Washington law favors public access, Judge Thomas Wynne said, adding
that in criminal cases a defendant must show he’ll face prejudice from disclosure that can’t be addressed short of sealing documents.
“For the most part, this standard cannot be met in this case,” Wynne said.
Scherf’s attorneys said they plan to appeal Wynne’s ruling, so it is unclear when the records may become public.
Scherf, 52, is charged with aggravated murder and could face the death penalty for the Jan. 29 strangling death of Jayme Biendl in the chapel at the Washington State Reformatory. The serial rapist already was serving a life sentence when Biendl was killed.
Scherf’s lawyers last month asked Wynne to order prosecutors to seal roughly 325 pages of police reports, transcripts and other records related to the investigation. The Herald sought the documents after Scherf was charged in March. The Seattle Times and a television station filed similar records requests.
Scherf’s lawyers did not object to last week’s release of about 1,600 pages of police reports about the case. Those documents described how Scherf calmly explained to corrections officers who found him alone in the chapel that he’d fallen asleep, and that Biendl must have missed him when she left for home.
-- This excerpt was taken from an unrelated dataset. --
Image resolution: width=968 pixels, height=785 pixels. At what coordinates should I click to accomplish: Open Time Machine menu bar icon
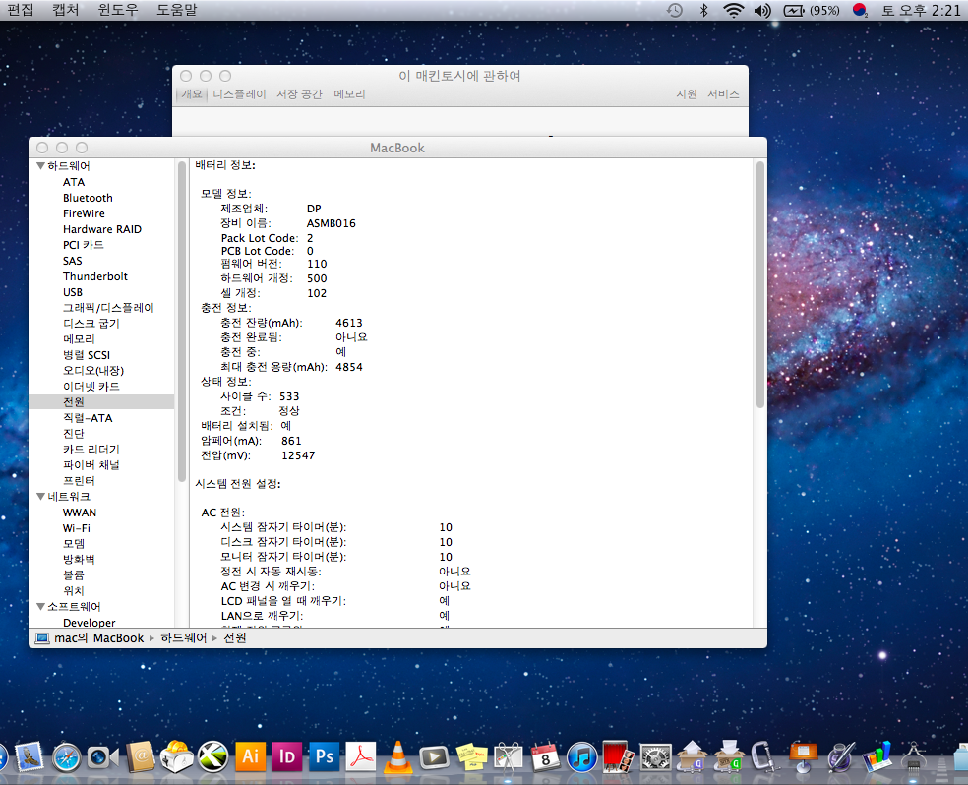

He also reportedly was trying to clean his fingernails minutes after her death.
Scherf attorney Karen Halverson told Wynne her client’s right to a fair trial would be compromised if potential jurors learn the contents of the sealed records. The documents include Scherf’s alleged confession to strangling Biendl. They also included records that for decades have been available for public inspection in courthouses where Scherf was prosecuted for earlier attacks on women, plus documents in the files of various state agencies, including the state Department of Corrections and the Indeterminate Sentencing Review Board.
Deputy prosecutor Lindsey Downs said her office was taking no position on the records requests except to urge the court to apply appropriate legal standards and case law.
In her brief, she noted that courts are sometimes asked to balance dueling obligations between public access and ensuring a fair trial.
Barring access to records is an option, but the law is clear that a court “must first find, with particularity, that it is more probable than not that unfairness or prejudice will result from the pretrial disclosure,” she wrote. “Second, the court must consider alternatives to withholding access.”
Among the alternatives routinely used in criminal cases is voir dire. That is the close questioning of potential jurors to screen those who may have reached conclusions based on pretrial publicity.
Lawyers in Scherf’s case on Wednesday discussed with Wynne the necessity of scheduling ahead to accommodate the larger-than-typical pool of potential jurors that will be screened for Scherf’s trial.
Prosecutors say they expect to be ready for trial by March or April. Scherf’s attorneys said they may not be ready for trial before fall 2012.